Dann, in der Saison 2025, tat Garrett etwas, das seit zwei Jahrzehnten niemandem mehr im Sport gelungen war. Er erzielte 23 Sacks und übertraf damit die 22,5 Sacks, die Michael Strahan 2001 aufgestellt hatte und die T.J. Watt 2021 egalisiert hatte. Dazu kamen 60 Tackles, drei erzwungene Fumbles und 33 Tackles für Raumverlust – die zweithöchste Zahl in der aufgezeichneten NFL-Geschichte. Die Browns beendeten jene Saison mit einer starken Bilanz, und der Sack in Woche 18 gegen Joe Burrow, der den Rekord brach, setzte offiziell den Schlusspunkt auf die beste individuelle Defensivsaison in der modernen Geschichte des Spielbetriebs. Garrett gewann einstimmig seinen zweiten Defensive Player of the Year Award. Dann bat er um einen Trade.
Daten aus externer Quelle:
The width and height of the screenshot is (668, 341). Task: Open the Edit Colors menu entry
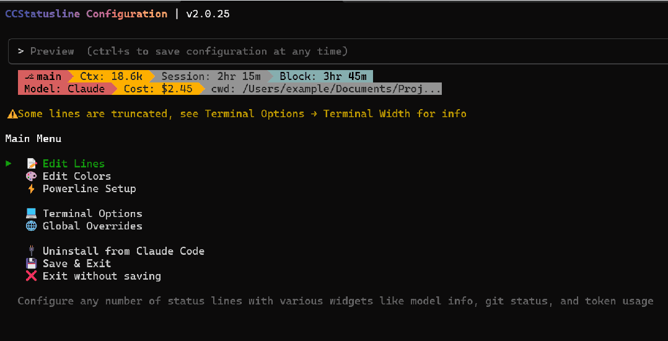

Er kam in diesem Sommer nach Los Angeles, zu den Rams gehandelt im Tausch gegen Jared Verse, drei künftige Draft-Picks und einen Fünfjahresvertrag über 208,2 Millionen Dollar. Er ist dreißig Jahre alt, auf dem genauen Höhepunkt der produktivsten Phase seiner Position, und spielt zum ersten Mal in einem Markt, der groß genug ist, um dem zu entsprechen, was er geworden ist. Die Rams ernannten ihn im ersten Trainingslager zum Captain. Die NFL setzte ihn in den Top 100 Players 2026 an die Spitze. Seine Freundin Chloe Kim – die olympische Goldmedaillengewinnerin im Snowboarden aus Südkalifornien – nannte ihn ihren besten Freund und sagte, er verstehe auf einzigartige Weise, was es bedeute, sportlichen Druck auf höchstem Niveau zu tragen. Der Wechsel brachte den größten Jäger des Spiels nach Los Angeles – zu einem Team, das in einer Weise im Super-Bowl-Fenster gelebt hat, wie es den Browns nie gelungen ist.

Was die Rams Garrett bieten, ist eine andere Arithmetik. Neun Jahre Dominanz in Cleveland brachten jeden individuellen Rekord, der auf seiner Position verfügbar ist, und eine Leerstelle, die die Statistik nicht adressieren kann. Ob diese Leerstelle in Los Angeles gefüllt wird, ist die einzige Zahl, die noch zählt.